## Bloque de texto
La ternura de lo implacable

Por: Ricardo Gotta

El problema es para qué vivimos… Si le dimos contenido a nuestra vida o nuestra vida fue padecimiento. Y eso nos lleva la vida. Ahí es donde está la apuesta”.

Hasta que le dio el físico se subió al tractor y anduvo con él en su chacra. Iba a ver cómo estaban los girasoles, aducía. O tomaba del brazo al visitante y se disponía a caminar por esas hectáreas que modeló con sus manos y que las ofrecía como su mayor proeza. Fuera un rey, un presidente del país que sea, un adversario, o un cumpa de los tantos que siguieron sus pasos. O un periodista argentino que acumuló el enorme orgullo de conversar con él un racimo de veces en distintas circunstancias. Al que el Pepe le dijo: “Nunca hay que dejar de ser libre”.

Ahora irá a parar a hacerle compañía a su perra Manuela, enterrada ahí mismo, a la sombra de un timbó. Y esperará a Lucía, su “maravilloso hallazgo de la vida”. Se conocieron hace 53 años entre fierros, militancia y clandestinidades. Discutían de política o de lo que sea, con la vehemencia con la que vivieron. Se sentaban ante la tele para ver fútbol. O se cocinaban los guisos y milangas que devoraban con fruición. Se atraparon entre la pasión, la palabra contundente, la ternura infinita. No tuvieron hijos y esa una deuda que alguna vez aceptó el viejo batallador: “Me dediqué a cambiar el mundo y se me fue el tiempo».

Siempre vivieron en esa casa de techo de cinc, tan pequeña como para que entraran ellos. Lo único que desbordaba eran los libros y la leña para calefaccionarla. Siempre rodeada de cumpas a los que, hace unos años les cedió unas cinco hectáreas para un comedor y un galpón donde agolparan materiales y herramientas para la construcción de casas populares. A un costado quedó el Fusca que manejó hasta hace poco y por el que rechazó fortunas de ricachones que intentaron comprar lo que la plata no puede.

El Pepe miraba el mundo entre la sabiduría y esos ojos achinados que sólo extendía cuando algo lo impactaba. Ese tipo que fue agricultor, militante, guerrillero, senador, ministro, presidente. Y compañero, lo que más lo enorgullecía. El que nació en Paso de la Arena y murió en Rincón del Cerro, continuidad inalterable, entre el pobrerío montevideano que tiene valederas razones para amarlo.

Y ahora, llorarlo. Y, mañana mismo, trajinar por su legado.

El tipo que estuvo catorce años preso, casi tres de ellos, casi sin poder moverse, incomunicado, comunicándose con sus cumpas de los pozos cercanos por toses y estornudos. Dice que ahí aprendió a escuchar a las hormigas. Se escapó tres veces, tenía seis cicatrices de bala.

## Datos
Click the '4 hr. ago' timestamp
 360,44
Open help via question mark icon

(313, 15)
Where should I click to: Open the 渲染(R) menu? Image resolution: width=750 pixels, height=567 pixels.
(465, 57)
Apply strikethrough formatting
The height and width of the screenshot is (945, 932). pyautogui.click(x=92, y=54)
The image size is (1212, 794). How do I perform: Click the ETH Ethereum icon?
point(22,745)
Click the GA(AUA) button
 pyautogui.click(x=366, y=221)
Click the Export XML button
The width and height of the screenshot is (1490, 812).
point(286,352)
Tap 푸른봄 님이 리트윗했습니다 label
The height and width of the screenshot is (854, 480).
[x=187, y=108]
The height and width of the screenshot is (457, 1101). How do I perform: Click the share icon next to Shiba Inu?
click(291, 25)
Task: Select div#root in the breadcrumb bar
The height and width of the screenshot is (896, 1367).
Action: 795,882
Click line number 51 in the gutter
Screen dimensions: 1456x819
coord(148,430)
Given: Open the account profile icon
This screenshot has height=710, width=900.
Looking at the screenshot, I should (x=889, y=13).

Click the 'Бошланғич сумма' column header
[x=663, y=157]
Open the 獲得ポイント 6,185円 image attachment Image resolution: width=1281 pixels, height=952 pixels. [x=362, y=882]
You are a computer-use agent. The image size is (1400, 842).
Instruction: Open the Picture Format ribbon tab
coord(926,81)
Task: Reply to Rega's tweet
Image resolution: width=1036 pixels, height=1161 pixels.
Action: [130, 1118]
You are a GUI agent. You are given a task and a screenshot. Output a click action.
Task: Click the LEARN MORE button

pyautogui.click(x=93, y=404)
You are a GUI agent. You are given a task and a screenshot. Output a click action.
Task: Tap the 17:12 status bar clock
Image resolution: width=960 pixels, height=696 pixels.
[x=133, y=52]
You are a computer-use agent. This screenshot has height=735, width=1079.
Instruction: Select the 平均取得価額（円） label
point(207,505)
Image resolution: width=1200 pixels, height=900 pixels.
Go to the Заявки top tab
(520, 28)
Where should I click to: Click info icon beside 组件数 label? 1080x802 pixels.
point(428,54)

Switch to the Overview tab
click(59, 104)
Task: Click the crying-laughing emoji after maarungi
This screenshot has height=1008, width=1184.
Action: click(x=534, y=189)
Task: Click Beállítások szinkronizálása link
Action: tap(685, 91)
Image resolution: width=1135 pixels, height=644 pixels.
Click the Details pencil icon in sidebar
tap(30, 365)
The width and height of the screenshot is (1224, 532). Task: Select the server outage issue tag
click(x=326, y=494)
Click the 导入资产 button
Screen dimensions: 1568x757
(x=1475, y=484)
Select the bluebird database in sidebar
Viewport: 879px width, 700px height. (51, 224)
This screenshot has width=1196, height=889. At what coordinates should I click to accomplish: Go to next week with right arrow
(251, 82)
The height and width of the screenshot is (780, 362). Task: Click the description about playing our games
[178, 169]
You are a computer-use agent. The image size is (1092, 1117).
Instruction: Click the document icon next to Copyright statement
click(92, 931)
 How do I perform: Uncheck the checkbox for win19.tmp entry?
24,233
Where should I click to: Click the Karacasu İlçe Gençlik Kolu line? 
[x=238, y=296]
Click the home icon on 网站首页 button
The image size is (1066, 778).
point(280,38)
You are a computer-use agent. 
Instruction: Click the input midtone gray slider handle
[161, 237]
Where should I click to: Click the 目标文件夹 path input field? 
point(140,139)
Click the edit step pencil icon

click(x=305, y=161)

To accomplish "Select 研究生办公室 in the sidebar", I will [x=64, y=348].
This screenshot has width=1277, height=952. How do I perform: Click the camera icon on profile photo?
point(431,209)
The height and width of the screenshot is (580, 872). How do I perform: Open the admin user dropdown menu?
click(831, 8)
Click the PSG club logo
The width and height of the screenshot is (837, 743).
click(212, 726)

## Descripción de la tarea
Escribe, por favor, cómo sigue el texto sobre el Pepe a partir de su última oración. Los registros no guardan relación con el texto sobre el Pepe.

## Resultado del ejercicio
El que fue Tupamaro, luego fundó el Movimiento de Participación Popular, que integrado al flamante Frente Amplio de entonces, se convirtió en la histórica “Lista 609”, que lo llevó a la presidencia a él y que promovió hace unos meses a Yamandú Orsi. El tipo campechano que nunca se ponía corbata y andaba siempre con los “tarros” embarrados.

El que no tenía filtro, a la vez era un empedernido componedor. Fundamentalmente alguien que miraba más allá, un predicador irreverente parado en la vereda de lo popular y lo progresista, tan desestructurado en sus posturas, tan abarcativo, preciso, incisivo, intenso y penetrante que le valió impensados enfrentamientos (por caso con los Kirchner) como la adhesión insólita de vastos sectores que no comulgan justamente con la izquierda. El de este lado del charco es un ejemplo fiel: al Pepe lo amaron casi más los sectores antiperonistas y escasamente populares, que el propio progresismo ligado a las herencias ideológicas del General, un terreno que para los uruguayos siempre fue,  al menos, difícil de asimilar.

El Pepe fue José Alberto Mujica Cordano. Algunos lo llamaban El Faro. “Hasta acá llegué”, dijo en enero cuando hizo público que dejaría de pelearle a esa enfermedad de porquería que lo estaba carcomiendo. Ese guerrero quiso ser libre para accionar ante lo más implacable: la muerte. Lo hizo con la lucidez y la ternura que tuvo durante sus 89 años. Entonces los cumpas de los barrios cercanos a su chacra le enviaron un mensaje. “Siempre nos dijiste que ibas a militar hasta el último día. Has cumplido”. Seguramente, el Pepe se habrá sentido feliz.

Lo convocaba la felicidad. Por eso, proclamó una y otra vez, desde que lo aprendió en la cárcel de Punta Carretas, hoy convertido, vaya ironía, en un shopping recontracheto que oculta esos viejos espectros: “Si no puedes ser feliz con pocas cosas no vas a ser feliz con muchas cosas”.